[TEXT PASSAGE]
** begin **

In our Tetris example, different social structures had different impacts on the growth in performance. Add the ability to see exactly how the best people are doing things, and a novice player can quickly get to the cutting edge. Have a large, diffuse player base and there is no accumulation of innovations. Each player must figure out what works best, on their own, through trial-and-error.
I suspect there are quite a few factors which determine this growth in performance, but I’d like to sketch out a few of the main possibilities here:
1. Being able to witness performance in others.
Recordings and streaming have made a big difference because they allowed players to learn via example. Prior to this, players could only learn by watching their best local player, or reading snippets of text descriptions from strategy guides which were often out of date.
Witnessing performance may matter a lot more than being able to understand performance. Studies show that groups which can copy can show rapid performance improvements, even when the individuals’ understanding of the principles behind their success are essentially zero.
I believe this is a highly-underused aspect of learning which we should foster more. Why are there plentiful recordings of video games, but far fewer recordings of high-level entrepreneurs going about their work? Engineers solving problems? Scientists doing experiments?
You may argue that privacy, selfishness or trade secrets prevent these, but I see these as being mostly technical obstacles. Open source software has succeeded on the same sorts of principles, despite being in competitive industries where both privacy and trade secrets are concerns.
2. Knowing that a goal is achievable.
The post-Bannister prevalence of four-minute miles is not a case of technical innovation resulting in an explosion of performance, but of breaking a barrier indicating that future performance improvements are possible.

** end **

[GOAL] In the passage on performance growth, how could players learn before recordings and streaming existed?

[RECORD LIST]
** begin **

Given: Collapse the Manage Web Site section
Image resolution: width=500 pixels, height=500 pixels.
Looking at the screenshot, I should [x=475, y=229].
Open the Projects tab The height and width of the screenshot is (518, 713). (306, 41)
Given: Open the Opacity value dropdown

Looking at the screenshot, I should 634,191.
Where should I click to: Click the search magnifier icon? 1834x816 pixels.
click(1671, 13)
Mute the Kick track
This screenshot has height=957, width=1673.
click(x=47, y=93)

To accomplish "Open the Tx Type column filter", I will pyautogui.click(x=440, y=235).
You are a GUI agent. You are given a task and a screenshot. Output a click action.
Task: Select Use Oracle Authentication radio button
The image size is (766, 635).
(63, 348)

** end **

[ANSWER FOR THIS EXERCISE] They could only watch their best local player or read snippets of text descriptions from strategy guides, which were often out of date.